## WHAT YOU SHOULD DO
Please repeat the face masks article word for word, everything from "This vile incident" down to "affected by them.".

## DOCUMENT EXCERPT
%%

Prejudice, privilege and face masks

Just over two weeks ago, a 16-year-old was verbally abused on a train for seeking to communicate with her deaf sister.

Saule Pakenaite was travelling from Liverpool to Stockport with her sister Karolina on 16th July when she briefly lifted her face mask from her mouth so that Karolina could lip-read. She was then loudly denounced by another passenger, who refused to believe her explanation about Karolina’s deafness.

This vile incident has made the news partly because it was filmed. It’s horrifying to think how many similar incidents are going unrecorded, undiscussed and unnoticed by all except those affected by them.

It is sometimes said that crises bring out the best and the worst in people. The Covid 19 pandemic has seen many people demonstrating kindness and a sense of community, coming together to tackle common problems. As well as the judgemental woman who insulted the Pakenaite sisters on the train, let’s not forget the passenger who intervened and challenged her. But in England this solidarity and compassion has appeared despite, and not because of, the government’s patronising messages.

While many people on the ground have gone out of their way to help their neighbours, the government has paid only limited attention to people facing unemployment and poverty and has completely neglected the mental health services that should have been a priority for attention and funding as the UK went into lockdown and mental ill-health shot up.

Sadly, the crisis seems also to be seen by petty-minded and judgemental people as a licence to make assumptions about other people’s behaviour and to blame individuals and marginalised communities for a global problem exacerbated by economic unfairness and handled appallingly badly by Boris Johnson’s government.

Only yesterday, Tory MP Craig Whittaker abandoned any attempt to mask his racism and simply asserted that the “vast majority” of people not taking Covid 19 regulations seriously enough in his constituency were in BAME communities.

In a similar vein to the disabilism encountered by Saule and Karolina Pakenaite, social media commentators have mocked the exemption to compulsory face coverings for people who would experience “extreme distress” if their face were covered. These include people with PTSD and various other mental health problems. If, to take an example, you have a traumatic memory of someone trying to suffocate you, it is entirely reasonable that you should be exempt from wearing a mask that would trigger a panic attack.

%%

## DATA UNDER STUDY
%%

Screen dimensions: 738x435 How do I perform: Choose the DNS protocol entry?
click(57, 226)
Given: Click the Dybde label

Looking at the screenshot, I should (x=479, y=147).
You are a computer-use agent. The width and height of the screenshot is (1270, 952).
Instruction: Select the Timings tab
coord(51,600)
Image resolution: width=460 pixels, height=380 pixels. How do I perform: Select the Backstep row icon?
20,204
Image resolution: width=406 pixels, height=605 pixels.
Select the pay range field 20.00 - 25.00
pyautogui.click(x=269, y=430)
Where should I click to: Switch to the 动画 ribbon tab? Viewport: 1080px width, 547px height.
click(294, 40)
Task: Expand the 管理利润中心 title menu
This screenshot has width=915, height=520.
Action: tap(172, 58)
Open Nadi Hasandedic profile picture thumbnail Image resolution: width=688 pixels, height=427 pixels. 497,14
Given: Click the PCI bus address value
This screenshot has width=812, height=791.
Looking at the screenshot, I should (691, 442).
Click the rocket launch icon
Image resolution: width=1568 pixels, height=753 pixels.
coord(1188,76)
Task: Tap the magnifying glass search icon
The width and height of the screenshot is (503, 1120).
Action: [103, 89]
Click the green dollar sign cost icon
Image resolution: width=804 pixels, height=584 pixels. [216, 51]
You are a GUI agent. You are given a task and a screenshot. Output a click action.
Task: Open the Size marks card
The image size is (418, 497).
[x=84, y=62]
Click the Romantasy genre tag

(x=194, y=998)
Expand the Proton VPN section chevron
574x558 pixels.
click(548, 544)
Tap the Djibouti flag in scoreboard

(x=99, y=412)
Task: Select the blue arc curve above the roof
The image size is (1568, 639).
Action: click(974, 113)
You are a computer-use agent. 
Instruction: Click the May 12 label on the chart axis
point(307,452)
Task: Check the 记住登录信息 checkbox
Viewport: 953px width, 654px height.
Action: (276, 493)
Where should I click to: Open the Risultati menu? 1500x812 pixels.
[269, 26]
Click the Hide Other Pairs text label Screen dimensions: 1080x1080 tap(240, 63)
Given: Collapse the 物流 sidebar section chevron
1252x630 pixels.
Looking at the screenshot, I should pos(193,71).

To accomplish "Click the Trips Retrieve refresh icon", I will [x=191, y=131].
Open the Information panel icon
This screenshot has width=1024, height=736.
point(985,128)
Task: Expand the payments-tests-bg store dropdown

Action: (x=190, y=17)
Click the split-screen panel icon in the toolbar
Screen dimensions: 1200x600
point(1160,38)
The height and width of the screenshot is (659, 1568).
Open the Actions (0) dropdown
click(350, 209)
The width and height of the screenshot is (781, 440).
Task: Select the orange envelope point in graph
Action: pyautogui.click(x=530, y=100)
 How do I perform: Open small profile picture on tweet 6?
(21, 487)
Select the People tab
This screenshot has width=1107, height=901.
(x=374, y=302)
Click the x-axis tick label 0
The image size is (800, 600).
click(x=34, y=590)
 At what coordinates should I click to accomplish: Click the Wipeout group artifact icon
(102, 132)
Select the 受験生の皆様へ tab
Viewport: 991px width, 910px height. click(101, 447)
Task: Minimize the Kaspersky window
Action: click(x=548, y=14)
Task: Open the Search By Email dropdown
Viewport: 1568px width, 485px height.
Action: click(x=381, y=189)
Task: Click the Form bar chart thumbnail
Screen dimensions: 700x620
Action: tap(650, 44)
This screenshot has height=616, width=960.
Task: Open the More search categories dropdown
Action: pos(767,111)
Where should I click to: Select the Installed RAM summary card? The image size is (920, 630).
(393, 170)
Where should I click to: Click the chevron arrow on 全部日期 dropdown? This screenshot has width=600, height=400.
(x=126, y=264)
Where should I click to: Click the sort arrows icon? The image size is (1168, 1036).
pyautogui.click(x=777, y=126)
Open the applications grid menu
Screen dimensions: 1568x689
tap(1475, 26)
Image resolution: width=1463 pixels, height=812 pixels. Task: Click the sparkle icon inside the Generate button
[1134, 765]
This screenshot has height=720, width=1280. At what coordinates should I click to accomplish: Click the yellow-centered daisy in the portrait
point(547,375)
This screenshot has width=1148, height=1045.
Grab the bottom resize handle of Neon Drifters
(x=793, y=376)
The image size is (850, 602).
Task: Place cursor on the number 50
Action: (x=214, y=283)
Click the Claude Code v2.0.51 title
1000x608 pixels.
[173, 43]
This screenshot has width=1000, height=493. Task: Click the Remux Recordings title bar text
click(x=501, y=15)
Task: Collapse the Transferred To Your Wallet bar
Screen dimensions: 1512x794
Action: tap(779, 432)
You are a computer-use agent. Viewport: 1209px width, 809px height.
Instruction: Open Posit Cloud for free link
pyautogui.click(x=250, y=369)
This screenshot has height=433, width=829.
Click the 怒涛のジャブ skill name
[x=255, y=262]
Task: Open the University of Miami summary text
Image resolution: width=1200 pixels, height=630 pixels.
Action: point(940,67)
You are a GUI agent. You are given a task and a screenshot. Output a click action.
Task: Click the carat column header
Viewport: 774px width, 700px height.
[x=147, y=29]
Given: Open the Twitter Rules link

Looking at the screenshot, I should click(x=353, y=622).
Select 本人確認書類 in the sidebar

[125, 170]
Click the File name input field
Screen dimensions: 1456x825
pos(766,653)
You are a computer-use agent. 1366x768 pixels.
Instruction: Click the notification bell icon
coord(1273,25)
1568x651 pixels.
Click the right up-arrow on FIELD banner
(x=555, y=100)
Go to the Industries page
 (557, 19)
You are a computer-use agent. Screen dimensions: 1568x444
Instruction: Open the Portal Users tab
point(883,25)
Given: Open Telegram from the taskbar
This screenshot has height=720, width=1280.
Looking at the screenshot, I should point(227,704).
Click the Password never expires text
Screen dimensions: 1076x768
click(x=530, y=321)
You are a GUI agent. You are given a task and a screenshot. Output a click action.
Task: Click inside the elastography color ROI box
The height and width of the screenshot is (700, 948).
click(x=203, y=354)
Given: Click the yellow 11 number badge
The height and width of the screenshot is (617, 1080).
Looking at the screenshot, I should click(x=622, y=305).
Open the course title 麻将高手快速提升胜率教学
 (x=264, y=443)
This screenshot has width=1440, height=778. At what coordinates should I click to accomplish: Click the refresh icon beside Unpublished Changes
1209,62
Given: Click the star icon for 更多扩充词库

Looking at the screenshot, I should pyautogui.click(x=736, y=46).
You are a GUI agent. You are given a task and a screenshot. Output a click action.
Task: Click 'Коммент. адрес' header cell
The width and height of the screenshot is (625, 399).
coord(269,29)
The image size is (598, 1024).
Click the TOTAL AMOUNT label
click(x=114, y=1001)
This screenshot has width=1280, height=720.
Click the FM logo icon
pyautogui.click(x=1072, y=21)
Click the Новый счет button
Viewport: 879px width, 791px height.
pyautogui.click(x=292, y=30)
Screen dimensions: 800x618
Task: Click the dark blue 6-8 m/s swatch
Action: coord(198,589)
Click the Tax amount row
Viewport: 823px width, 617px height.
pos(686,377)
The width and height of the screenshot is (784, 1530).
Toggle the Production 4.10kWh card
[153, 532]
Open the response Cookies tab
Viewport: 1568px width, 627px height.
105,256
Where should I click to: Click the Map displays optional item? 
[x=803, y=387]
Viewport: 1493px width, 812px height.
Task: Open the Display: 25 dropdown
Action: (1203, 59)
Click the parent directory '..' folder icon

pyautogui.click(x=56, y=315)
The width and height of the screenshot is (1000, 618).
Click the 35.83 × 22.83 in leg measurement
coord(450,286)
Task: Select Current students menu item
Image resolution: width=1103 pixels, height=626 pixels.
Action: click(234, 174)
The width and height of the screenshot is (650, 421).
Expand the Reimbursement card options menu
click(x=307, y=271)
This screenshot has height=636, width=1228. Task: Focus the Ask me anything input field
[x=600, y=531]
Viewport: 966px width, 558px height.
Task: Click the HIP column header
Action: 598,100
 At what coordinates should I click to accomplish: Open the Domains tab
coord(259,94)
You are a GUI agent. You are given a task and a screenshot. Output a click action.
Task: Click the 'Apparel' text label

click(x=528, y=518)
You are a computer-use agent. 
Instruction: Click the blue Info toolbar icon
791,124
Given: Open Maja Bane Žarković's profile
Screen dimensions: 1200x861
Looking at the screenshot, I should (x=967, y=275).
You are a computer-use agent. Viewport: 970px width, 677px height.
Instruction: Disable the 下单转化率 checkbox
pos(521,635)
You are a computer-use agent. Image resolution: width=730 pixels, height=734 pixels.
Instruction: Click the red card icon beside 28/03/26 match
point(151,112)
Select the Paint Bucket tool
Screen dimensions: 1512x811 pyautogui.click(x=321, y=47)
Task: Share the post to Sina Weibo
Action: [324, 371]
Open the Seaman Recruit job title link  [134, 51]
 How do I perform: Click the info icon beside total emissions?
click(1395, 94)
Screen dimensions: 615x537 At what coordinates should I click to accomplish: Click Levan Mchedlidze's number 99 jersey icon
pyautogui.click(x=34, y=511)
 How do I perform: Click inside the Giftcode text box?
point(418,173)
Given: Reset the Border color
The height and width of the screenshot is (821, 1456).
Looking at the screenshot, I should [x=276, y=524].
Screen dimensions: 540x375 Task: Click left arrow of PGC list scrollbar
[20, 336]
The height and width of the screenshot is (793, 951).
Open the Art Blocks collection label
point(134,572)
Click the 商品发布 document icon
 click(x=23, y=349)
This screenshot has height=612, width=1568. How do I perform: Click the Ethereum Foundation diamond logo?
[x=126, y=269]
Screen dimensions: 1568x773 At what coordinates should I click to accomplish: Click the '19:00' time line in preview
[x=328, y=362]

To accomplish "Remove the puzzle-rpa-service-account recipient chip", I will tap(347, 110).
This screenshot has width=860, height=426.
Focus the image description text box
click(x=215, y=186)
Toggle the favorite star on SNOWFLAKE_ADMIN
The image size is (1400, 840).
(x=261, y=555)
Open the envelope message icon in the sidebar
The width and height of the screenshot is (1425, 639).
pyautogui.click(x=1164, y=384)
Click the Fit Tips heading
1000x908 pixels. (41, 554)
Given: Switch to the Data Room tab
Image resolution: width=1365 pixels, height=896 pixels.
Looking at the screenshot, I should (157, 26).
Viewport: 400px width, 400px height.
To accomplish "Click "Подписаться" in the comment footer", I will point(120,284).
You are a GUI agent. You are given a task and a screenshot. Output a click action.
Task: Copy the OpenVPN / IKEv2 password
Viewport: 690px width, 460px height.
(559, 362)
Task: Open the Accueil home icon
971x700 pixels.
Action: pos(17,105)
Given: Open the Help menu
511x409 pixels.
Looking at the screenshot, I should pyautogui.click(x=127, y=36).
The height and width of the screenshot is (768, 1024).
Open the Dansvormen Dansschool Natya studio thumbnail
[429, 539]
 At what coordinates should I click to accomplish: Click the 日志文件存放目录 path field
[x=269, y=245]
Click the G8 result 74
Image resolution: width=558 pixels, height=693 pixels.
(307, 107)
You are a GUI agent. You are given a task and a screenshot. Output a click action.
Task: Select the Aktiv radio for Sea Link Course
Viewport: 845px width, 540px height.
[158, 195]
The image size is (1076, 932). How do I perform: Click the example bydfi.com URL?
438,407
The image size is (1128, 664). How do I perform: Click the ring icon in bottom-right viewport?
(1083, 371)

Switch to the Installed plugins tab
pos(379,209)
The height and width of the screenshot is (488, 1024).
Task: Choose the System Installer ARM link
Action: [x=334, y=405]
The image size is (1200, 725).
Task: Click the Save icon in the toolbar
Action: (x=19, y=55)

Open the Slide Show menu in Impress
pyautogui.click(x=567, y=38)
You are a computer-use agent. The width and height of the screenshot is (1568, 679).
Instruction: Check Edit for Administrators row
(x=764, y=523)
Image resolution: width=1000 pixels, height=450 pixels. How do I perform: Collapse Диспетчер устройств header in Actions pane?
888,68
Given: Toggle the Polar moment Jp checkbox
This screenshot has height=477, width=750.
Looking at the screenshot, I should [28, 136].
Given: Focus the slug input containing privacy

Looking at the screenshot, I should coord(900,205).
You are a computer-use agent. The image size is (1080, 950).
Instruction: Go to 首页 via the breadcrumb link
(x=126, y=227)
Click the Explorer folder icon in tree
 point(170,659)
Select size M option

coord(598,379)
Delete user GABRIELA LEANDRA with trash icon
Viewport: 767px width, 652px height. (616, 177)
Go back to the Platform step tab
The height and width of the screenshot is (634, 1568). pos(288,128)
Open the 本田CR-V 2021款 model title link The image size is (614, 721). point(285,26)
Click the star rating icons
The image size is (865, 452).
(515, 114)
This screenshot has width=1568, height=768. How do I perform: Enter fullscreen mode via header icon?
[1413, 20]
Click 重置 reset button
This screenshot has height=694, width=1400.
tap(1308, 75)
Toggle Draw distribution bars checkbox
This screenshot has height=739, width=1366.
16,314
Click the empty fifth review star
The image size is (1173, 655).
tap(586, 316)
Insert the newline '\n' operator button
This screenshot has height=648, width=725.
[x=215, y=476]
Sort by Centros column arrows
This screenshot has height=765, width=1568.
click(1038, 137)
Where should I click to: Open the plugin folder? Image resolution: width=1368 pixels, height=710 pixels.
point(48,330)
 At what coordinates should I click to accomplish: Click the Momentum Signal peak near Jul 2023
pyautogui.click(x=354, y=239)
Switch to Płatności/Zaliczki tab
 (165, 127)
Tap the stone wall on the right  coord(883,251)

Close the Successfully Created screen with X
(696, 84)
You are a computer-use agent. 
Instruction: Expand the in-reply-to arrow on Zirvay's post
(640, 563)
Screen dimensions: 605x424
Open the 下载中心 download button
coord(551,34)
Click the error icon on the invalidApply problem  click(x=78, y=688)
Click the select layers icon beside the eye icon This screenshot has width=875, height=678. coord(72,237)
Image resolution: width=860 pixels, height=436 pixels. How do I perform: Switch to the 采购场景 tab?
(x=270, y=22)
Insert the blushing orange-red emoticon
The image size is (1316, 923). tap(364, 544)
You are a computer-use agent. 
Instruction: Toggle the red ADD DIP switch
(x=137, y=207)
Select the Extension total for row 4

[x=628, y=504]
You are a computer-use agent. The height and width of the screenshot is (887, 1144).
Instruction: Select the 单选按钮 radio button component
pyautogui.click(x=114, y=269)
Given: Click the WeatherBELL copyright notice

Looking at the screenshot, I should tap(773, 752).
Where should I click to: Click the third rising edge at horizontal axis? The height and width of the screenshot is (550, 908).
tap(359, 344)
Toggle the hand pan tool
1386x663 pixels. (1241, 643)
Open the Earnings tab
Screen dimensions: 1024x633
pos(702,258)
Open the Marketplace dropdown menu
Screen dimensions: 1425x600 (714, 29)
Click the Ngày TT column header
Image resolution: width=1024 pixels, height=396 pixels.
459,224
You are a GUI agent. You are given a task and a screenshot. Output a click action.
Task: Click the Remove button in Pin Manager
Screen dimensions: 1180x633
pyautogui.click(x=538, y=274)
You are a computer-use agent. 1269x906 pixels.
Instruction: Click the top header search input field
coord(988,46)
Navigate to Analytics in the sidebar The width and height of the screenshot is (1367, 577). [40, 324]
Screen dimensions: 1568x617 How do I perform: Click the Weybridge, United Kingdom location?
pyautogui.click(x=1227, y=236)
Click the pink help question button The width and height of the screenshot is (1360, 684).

%%

## TASK RESULT
This vile incident has made the news partly because it was filmed. It’s horrifying to think how many similar incidents are going unrecorded, undiscussed and unnoticed by all except those affected by them.